## Your task
Rewrite the items below as a Markdown table with the columns "No." and "Line." Start at the line containing "Identify the location", continue through the end of the items, skip blank lines, and leave out the pictures.

Input data below:

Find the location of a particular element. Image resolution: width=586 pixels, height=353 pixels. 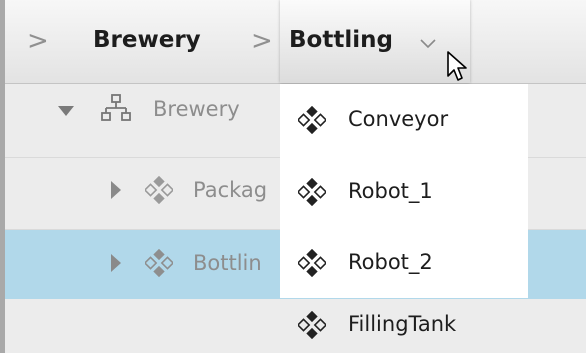

breadcrumb-item-brewery: Brewery is located at coordinates (147, 40).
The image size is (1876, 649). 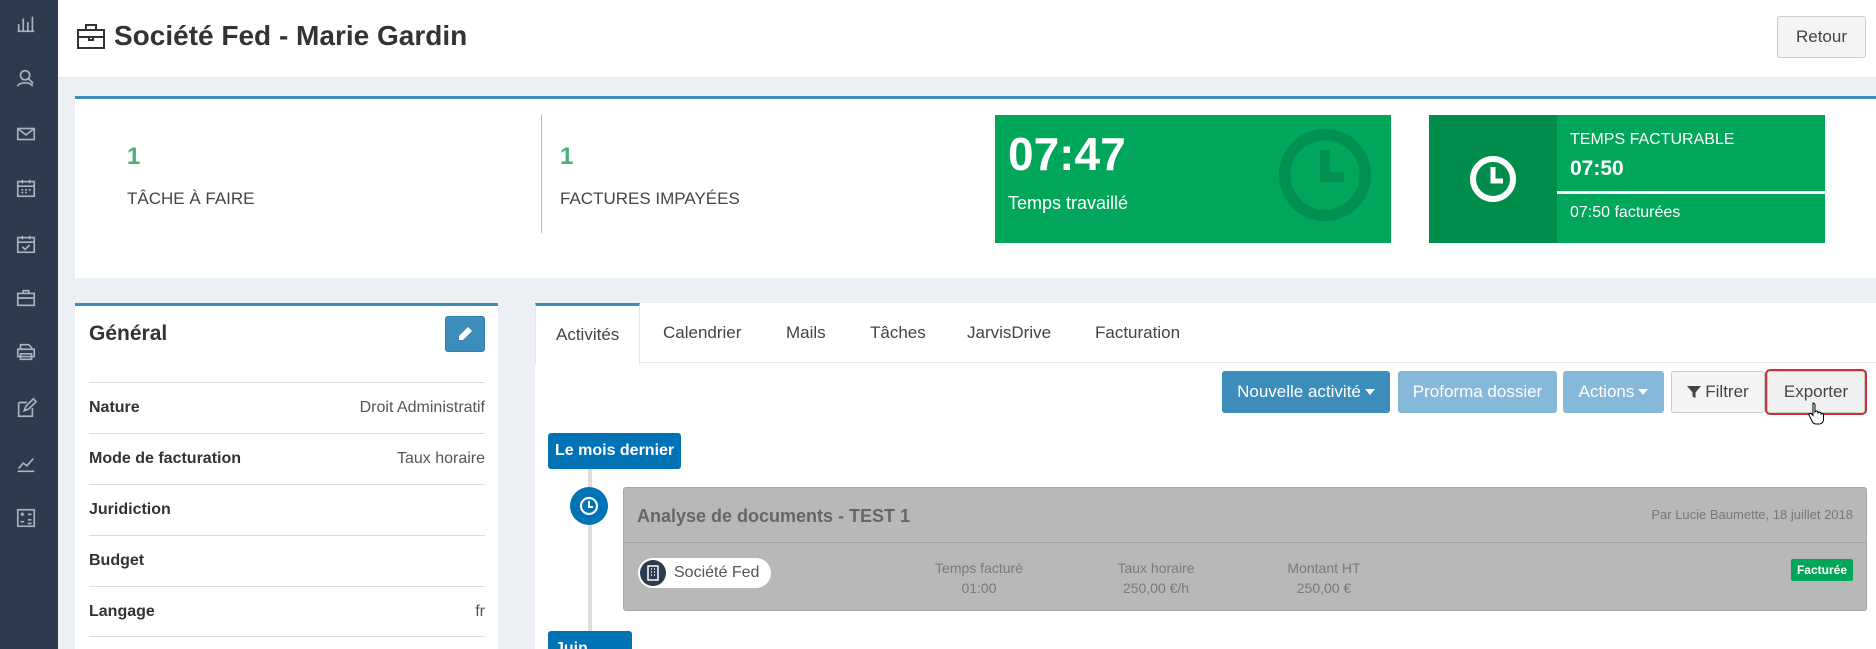 What do you see at coordinates (287, 612) in the screenshot?
I see `general-row: Langage fr` at bounding box center [287, 612].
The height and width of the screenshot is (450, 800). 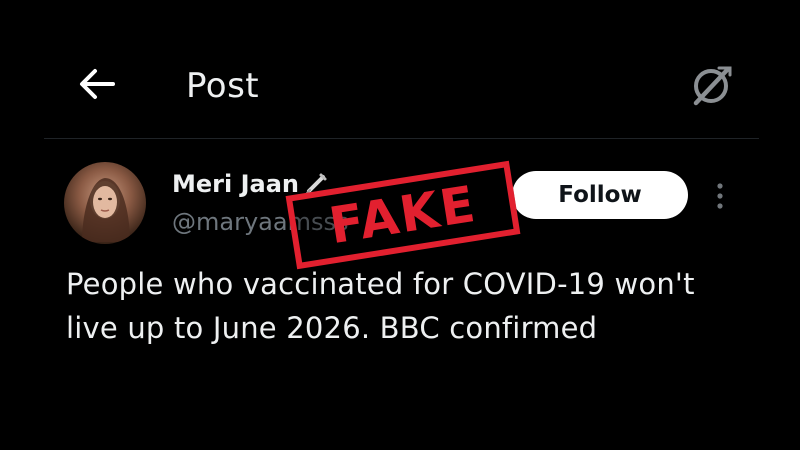 I want to click on grok-icon, so click(x=712, y=86).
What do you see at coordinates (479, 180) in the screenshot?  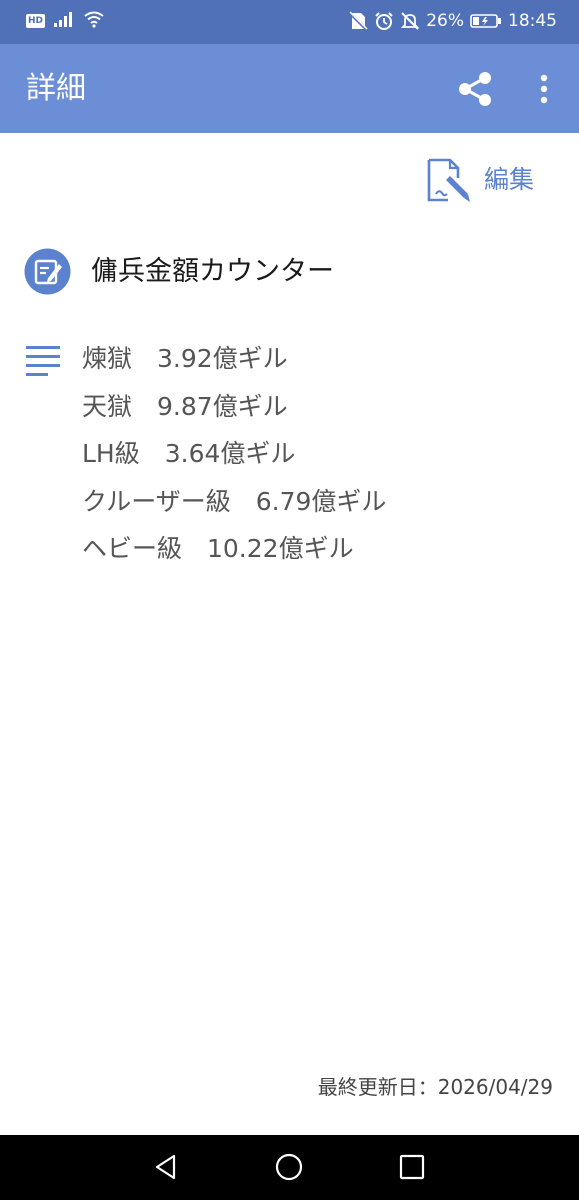 I see `edit-button: 編集` at bounding box center [479, 180].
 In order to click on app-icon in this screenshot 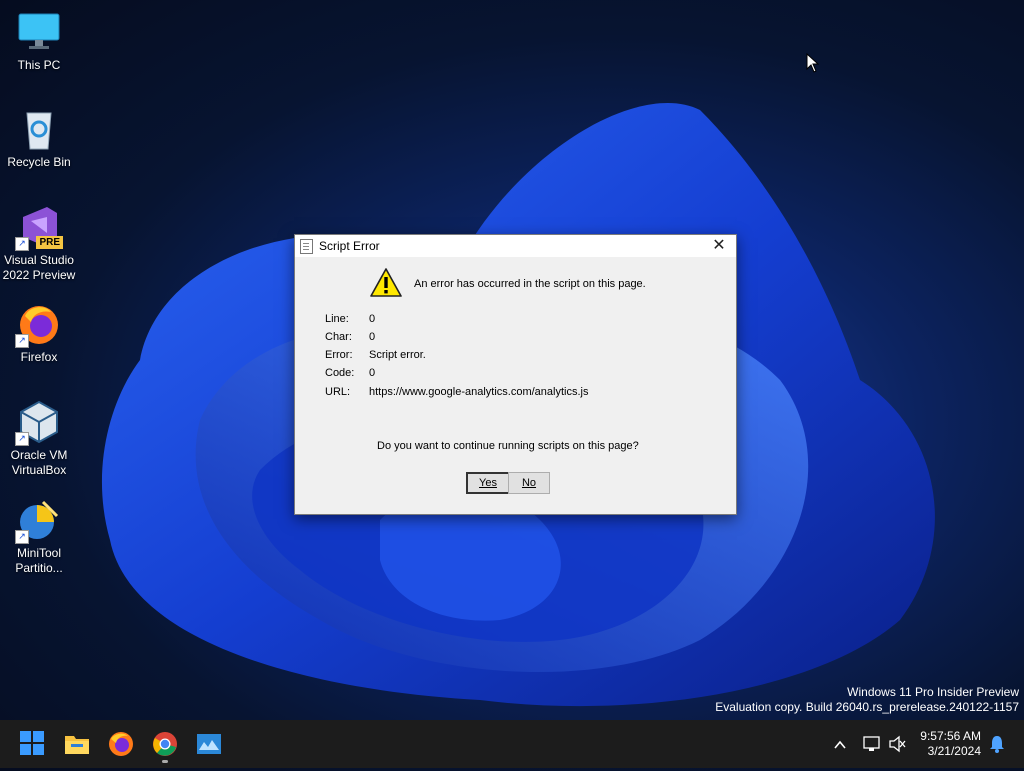, I will do `click(209, 744)`.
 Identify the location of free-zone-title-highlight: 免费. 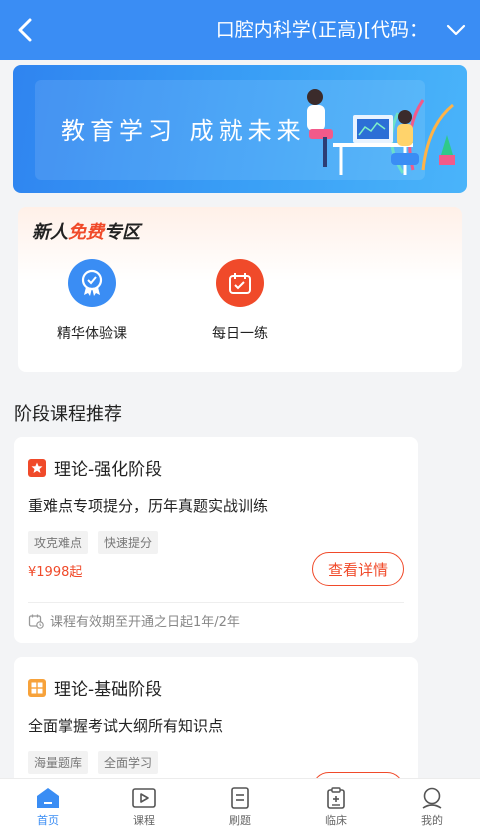
(86, 232).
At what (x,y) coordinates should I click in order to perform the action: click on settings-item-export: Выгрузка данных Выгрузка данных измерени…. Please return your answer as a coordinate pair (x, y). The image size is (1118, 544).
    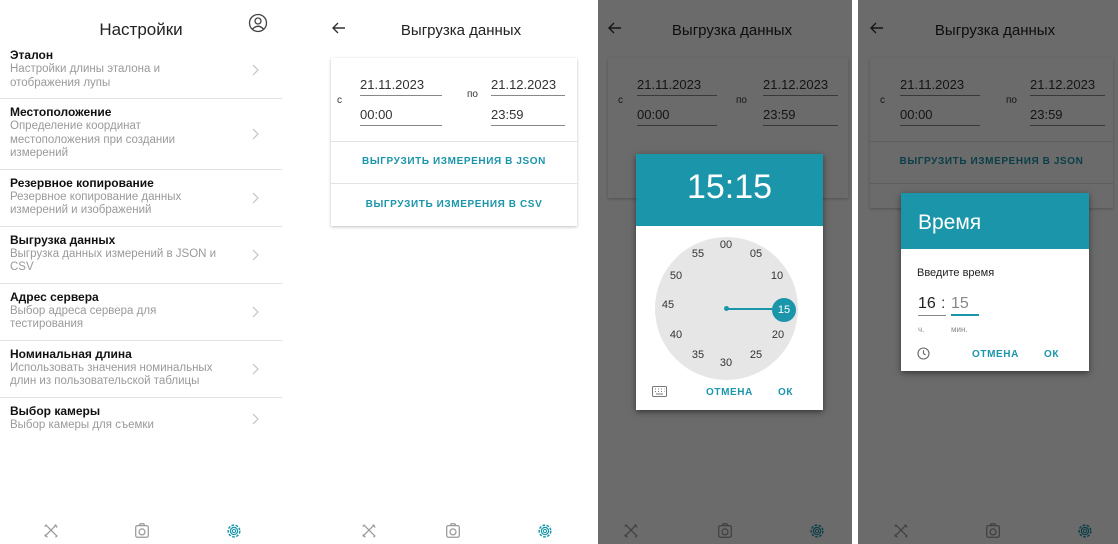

End of Input data.

## Result
| No. | Line |
|---|---|
| 1 |  Identify the location of free-zone-title-highlight: 免费.  |
| 2 | (86, 232). |
| 3 | At what (x,y) coordinates should I click in order to perform the action: click on settings-item-export: Выгрузка данных Выгрузка данных измерени…. Please return your answer as a coordinate pair (x, y). The image size is (1118, 544). |